Aim of the task => A line containing "Screen dimensions: 1568x472" appears in the material below. Return exactly every line from the first through that one, and only those.

Excerpted data =>

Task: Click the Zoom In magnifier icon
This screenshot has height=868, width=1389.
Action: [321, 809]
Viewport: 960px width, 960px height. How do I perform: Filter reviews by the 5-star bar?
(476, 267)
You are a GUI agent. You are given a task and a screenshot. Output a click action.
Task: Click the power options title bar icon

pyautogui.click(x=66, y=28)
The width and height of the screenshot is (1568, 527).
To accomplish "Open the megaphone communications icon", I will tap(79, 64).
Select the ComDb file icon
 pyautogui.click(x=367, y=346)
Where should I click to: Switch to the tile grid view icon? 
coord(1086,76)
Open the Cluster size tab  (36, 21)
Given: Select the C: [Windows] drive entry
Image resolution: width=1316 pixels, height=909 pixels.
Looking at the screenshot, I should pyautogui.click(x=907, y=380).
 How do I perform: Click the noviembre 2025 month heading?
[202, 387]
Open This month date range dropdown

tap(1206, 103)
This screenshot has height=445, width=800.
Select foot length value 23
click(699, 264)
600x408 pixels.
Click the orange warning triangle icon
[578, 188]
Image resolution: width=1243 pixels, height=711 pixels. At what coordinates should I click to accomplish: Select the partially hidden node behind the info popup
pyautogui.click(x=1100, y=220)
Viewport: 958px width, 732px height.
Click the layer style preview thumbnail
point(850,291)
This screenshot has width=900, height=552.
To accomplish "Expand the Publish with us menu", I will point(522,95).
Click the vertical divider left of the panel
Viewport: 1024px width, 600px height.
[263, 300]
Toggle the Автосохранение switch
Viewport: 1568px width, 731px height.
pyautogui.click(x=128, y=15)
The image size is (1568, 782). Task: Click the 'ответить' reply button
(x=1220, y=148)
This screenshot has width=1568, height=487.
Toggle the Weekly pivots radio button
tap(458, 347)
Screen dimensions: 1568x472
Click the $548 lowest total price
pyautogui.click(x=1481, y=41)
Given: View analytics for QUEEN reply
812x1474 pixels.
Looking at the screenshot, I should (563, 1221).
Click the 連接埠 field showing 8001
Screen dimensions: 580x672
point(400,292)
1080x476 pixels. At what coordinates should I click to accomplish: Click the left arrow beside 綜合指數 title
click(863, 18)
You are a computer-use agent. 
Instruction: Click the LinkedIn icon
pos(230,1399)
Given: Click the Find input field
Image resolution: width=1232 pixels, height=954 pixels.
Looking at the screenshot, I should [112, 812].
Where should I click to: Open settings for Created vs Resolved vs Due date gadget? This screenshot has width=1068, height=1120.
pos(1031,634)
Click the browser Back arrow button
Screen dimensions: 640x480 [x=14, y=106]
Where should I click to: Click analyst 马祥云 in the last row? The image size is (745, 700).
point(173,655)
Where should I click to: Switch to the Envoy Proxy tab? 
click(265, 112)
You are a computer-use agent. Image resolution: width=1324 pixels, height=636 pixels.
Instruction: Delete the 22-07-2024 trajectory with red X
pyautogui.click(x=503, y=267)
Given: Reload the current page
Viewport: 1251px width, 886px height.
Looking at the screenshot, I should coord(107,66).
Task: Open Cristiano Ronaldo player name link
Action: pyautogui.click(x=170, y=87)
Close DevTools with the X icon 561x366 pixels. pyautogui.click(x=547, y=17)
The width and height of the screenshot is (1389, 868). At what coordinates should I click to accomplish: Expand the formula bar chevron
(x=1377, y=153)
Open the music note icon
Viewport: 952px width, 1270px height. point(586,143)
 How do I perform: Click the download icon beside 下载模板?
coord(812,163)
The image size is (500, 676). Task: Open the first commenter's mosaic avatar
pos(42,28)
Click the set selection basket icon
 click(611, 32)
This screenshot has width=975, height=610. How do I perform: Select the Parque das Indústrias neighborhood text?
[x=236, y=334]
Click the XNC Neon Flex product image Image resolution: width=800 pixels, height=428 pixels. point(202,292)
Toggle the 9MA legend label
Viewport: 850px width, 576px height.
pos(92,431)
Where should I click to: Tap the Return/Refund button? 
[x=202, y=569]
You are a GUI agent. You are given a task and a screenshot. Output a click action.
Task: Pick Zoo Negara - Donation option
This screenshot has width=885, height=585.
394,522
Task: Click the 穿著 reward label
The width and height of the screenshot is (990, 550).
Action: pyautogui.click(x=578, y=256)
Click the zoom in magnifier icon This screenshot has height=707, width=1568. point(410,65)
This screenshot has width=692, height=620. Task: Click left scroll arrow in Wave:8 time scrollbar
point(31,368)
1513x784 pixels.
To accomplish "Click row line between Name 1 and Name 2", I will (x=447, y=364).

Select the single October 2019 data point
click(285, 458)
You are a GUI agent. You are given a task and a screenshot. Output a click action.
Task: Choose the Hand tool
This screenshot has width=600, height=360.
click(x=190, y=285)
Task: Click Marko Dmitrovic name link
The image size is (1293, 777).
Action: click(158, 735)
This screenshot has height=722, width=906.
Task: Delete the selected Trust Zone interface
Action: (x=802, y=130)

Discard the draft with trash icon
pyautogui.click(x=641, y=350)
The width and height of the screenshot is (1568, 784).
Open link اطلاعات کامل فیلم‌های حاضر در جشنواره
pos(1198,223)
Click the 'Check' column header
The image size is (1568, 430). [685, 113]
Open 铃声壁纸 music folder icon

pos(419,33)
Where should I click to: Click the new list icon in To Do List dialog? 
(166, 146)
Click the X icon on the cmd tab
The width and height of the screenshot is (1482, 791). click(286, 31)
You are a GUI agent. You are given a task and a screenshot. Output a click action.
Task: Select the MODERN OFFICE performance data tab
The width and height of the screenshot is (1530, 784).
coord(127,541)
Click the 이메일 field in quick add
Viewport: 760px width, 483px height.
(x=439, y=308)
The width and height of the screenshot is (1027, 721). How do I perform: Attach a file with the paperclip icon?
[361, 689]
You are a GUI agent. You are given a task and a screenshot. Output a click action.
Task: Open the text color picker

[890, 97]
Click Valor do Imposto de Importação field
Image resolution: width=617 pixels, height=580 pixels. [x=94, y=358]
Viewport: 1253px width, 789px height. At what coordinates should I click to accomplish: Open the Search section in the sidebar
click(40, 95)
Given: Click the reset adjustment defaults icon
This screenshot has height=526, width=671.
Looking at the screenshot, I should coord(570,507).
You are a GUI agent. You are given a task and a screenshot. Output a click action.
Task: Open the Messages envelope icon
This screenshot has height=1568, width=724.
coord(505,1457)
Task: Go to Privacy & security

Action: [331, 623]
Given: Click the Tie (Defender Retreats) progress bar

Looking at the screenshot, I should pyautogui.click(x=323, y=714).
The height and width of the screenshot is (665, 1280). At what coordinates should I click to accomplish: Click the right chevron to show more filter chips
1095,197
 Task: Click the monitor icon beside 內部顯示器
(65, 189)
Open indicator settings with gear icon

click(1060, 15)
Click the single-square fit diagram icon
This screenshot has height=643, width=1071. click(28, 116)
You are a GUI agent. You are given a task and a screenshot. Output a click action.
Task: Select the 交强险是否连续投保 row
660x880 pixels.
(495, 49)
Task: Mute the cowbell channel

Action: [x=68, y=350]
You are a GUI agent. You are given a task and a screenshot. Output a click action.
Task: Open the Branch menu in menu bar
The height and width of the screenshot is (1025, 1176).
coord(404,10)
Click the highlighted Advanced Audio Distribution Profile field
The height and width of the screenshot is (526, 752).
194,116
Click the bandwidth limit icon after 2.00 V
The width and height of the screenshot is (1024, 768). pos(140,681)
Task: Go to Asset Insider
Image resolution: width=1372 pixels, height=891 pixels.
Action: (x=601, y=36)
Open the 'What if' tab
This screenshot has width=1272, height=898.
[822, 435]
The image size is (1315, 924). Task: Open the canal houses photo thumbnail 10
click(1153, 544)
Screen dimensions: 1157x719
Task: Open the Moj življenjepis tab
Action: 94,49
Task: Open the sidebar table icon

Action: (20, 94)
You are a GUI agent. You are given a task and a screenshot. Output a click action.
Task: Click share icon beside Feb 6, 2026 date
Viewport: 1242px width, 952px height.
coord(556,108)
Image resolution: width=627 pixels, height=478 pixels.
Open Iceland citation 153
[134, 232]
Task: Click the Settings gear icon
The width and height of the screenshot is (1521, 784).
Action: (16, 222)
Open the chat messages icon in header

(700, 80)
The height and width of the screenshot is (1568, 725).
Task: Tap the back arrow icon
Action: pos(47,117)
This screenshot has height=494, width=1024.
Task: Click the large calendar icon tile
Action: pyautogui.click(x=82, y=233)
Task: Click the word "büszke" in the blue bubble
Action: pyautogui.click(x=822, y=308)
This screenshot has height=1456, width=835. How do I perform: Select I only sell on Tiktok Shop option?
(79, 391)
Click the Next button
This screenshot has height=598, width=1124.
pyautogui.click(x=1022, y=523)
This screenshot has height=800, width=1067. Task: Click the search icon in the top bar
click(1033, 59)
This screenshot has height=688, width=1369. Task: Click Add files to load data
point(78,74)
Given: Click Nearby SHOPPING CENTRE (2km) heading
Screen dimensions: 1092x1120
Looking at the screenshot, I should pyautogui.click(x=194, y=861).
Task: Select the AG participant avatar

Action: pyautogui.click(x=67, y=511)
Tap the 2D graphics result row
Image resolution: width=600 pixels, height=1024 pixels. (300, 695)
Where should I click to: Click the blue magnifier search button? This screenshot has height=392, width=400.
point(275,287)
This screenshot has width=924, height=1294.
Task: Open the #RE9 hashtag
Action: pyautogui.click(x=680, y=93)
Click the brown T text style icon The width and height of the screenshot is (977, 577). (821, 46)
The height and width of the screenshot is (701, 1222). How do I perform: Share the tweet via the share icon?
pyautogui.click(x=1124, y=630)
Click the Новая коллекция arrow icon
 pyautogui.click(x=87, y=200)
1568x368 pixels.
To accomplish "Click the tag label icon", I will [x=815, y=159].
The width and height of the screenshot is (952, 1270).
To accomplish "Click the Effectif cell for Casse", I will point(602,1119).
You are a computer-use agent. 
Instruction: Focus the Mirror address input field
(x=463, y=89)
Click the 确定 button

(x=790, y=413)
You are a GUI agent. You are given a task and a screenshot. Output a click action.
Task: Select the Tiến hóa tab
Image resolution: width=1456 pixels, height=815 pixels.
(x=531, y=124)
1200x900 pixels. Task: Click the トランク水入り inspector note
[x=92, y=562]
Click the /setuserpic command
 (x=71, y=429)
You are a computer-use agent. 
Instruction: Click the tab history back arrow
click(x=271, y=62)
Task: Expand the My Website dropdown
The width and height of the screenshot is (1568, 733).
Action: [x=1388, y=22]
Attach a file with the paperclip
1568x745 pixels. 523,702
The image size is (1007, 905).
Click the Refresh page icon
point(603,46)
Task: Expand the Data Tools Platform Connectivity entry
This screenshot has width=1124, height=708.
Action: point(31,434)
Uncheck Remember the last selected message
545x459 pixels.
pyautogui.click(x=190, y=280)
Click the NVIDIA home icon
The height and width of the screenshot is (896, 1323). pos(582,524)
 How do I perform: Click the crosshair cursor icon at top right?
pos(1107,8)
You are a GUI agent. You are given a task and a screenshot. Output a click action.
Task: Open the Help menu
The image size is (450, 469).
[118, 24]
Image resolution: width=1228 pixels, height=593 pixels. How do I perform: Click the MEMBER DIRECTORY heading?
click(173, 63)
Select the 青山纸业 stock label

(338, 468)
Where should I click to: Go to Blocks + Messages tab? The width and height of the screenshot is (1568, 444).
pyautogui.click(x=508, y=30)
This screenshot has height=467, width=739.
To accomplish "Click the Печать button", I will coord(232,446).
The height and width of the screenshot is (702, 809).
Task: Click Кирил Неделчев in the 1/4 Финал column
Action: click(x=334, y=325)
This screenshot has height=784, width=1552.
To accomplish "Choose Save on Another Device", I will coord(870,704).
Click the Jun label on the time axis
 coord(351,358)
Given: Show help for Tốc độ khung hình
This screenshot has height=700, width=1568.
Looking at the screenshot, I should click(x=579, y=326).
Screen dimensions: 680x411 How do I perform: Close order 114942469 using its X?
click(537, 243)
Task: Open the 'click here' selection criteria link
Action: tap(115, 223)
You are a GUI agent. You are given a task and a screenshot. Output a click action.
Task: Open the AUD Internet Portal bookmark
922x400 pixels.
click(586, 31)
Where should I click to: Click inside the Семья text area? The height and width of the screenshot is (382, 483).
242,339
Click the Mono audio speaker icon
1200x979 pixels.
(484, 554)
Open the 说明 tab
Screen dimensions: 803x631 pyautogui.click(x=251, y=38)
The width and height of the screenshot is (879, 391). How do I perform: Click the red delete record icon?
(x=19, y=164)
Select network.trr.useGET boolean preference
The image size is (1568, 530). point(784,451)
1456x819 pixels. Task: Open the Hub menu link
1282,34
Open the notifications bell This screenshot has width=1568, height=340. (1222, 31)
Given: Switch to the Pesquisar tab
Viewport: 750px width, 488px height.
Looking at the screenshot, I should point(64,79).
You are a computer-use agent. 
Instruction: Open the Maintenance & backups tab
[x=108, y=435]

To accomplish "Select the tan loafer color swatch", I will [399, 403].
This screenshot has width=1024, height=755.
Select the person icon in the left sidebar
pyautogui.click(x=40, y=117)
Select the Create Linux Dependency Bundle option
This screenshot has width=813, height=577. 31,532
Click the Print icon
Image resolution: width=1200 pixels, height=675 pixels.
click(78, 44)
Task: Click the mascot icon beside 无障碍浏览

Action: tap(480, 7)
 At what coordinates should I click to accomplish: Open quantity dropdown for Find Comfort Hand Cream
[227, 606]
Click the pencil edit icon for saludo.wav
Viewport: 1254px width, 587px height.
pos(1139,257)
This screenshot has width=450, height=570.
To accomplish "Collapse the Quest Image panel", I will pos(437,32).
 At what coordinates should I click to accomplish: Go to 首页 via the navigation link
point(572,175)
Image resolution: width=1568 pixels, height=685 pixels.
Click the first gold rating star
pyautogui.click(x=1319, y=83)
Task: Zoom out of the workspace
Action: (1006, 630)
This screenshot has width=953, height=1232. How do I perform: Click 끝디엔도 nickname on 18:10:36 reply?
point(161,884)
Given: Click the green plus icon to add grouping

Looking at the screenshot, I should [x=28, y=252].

Problem solution =>
Task: Click the Zoom In magnifier icon
This screenshot has height=868, width=1389.
Action: [321, 809]
Viewport: 960px width, 960px height. How do I perform: Filter reviews by the 5-star bar?
(476, 267)
You are a GUI agent. You are given a task and a screenshot. Output a click action.
Task: Click the power options title bar icon

pyautogui.click(x=66, y=28)
The width and height of the screenshot is (1568, 527).
To accomplish "Open the megaphone communications icon", I will tap(79, 64).
Select the ComDb file icon
 pyautogui.click(x=367, y=346)
Where should I click to: Switch to the tile grid view icon? 
coord(1086,76)
Open the Cluster size tab  (36, 21)
Given: Select the C: [Windows] drive entry
Image resolution: width=1316 pixels, height=909 pixels.
Looking at the screenshot, I should pyautogui.click(x=907, y=380).
 How do I perform: Click the noviembre 2025 month heading?
[202, 387]
Open This month date range dropdown

tap(1206, 103)
This screenshot has height=445, width=800.
Select foot length value 23
click(699, 264)
600x408 pixels.
Click the orange warning triangle icon
[578, 188]
Image resolution: width=1243 pixels, height=711 pixels. At what coordinates should I click to accomplish: Select the partially hidden node behind the info popup
pyautogui.click(x=1100, y=220)
Viewport: 958px width, 732px height.
Click the layer style preview thumbnail
point(850,291)
This screenshot has width=900, height=552.
To accomplish "Expand the Publish with us menu", I will point(522,95).
Click the vertical divider left of the panel
Viewport: 1024px width, 600px height.
[263, 300]
Toggle the Автосохранение switch
Viewport: 1568px width, 731px height.
pyautogui.click(x=128, y=15)
The image size is (1568, 782). Task: Click the 'ответить' reply button
(x=1220, y=148)
This screenshot has width=1568, height=487.
Toggle the Weekly pivots radio button
tap(458, 347)
Screen dimensions: 1568x472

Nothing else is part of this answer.